Two basic techniques are used for blending: proportional regulation and qualitative regulation. The type of treatment required determines which technique is best suited in any given case. This depends on the industry and the application concerned.

Cooling towers and plant for ventilation technology (AC re-cooling) often require that the degree of hardness, the electrical conductivity, or the sulphate and chloride content be reduced.

For irrigation systems in plant cultivation, the salt content is an important factor that needs to be measured to prevent substrate salinisation.

The water treatment technique determines the blending principle

Where reverse osmosis is used to extract salts from water, what results is pure water known as the permeate, and because relatively few ions remain, it conducts practically no electricity. The salt content of blended water can then be determined very accurately by means of a conductivity measurement.
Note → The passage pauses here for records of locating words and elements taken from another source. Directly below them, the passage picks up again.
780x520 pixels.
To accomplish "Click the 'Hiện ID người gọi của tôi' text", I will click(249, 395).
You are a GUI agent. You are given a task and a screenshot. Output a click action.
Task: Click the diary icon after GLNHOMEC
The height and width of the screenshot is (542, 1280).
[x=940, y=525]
On the other hand, if an ion exchanger is used, knowing the conductivity is of no help because ions are simply ‘exchanged’, the conductivity remains almost the same. In such cases an alternative is needed – if possible, this may be simple proportional blending.
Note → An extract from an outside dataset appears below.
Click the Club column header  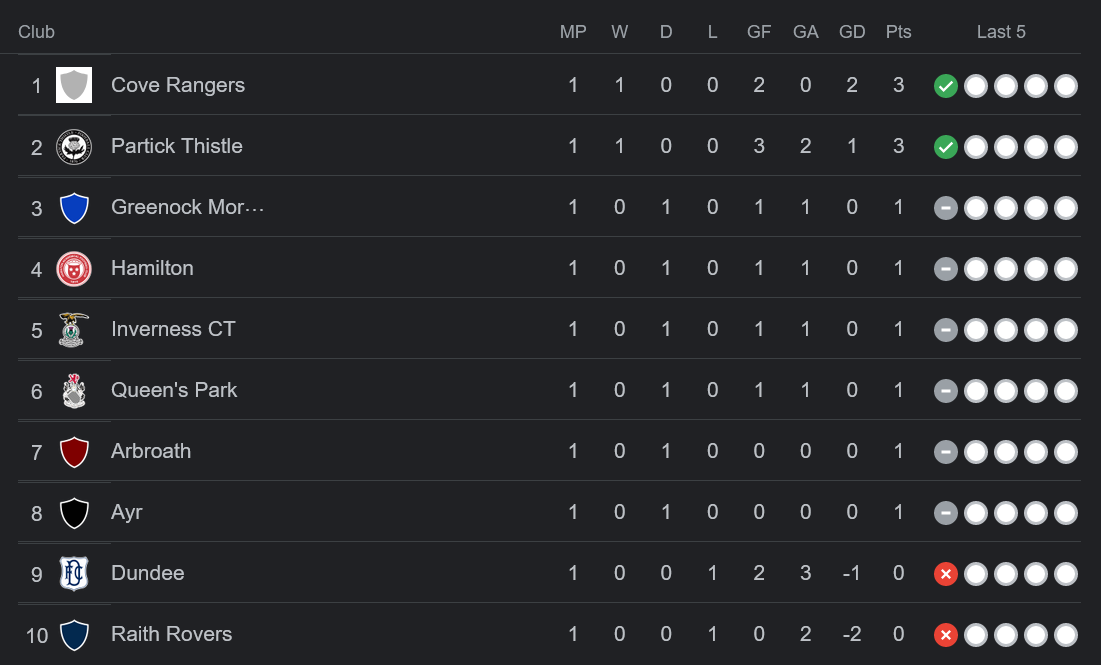37,32
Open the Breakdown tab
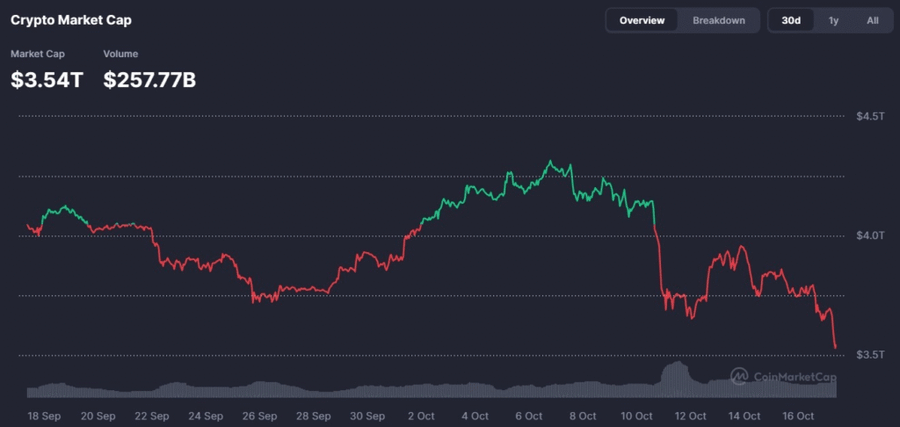900x427 pixels. pos(718,20)
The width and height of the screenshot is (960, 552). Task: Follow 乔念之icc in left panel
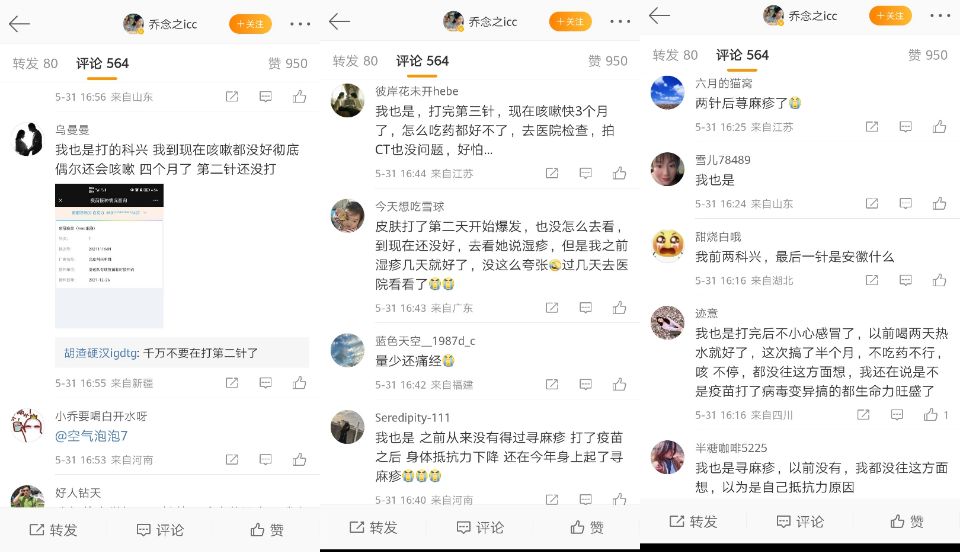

To produce blended water with a particular degree of hardness, both techniques require the raw water quality to remain essentially constant.
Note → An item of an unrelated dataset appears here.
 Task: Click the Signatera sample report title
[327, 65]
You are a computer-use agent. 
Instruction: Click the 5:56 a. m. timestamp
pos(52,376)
However, if the raw water hardness varies, then a combination of proportional regulation and qualitative regulation is needed.

In all cases, the regulation must be carried out exactly and rapidly, and even where boundary conditions change (e.g. variable flow rates), the quality of the blended water must meet the requirements as closely as possible to ensure constant production conditions.

A practical blending solution

Whether the raw water quality is constant or varies – modified blending principles are used. Therefore, the most practical solution consists of stand-alone operation that saves the plant operator from having to intervene in existing plant processes.

Bürkert Fluid Control Systems supply modular blending units that can deal with practically all usage scenarios that may arise. This is where the user profits from a broad product portfolio of components that are designed to work perfectly with each other.

Analogue and digital interfaces are available if communication with the process is required.

Fast, on-site installation

The pre-assembled module with two infeed connectors and a blended water connector only has to be integrated into the existing water supply, or integrated into the water treatment plant as a pre-wired component solution.

The values for the required quality or the blending proportions are pre-set, so the blending unit can be put into operation immediately.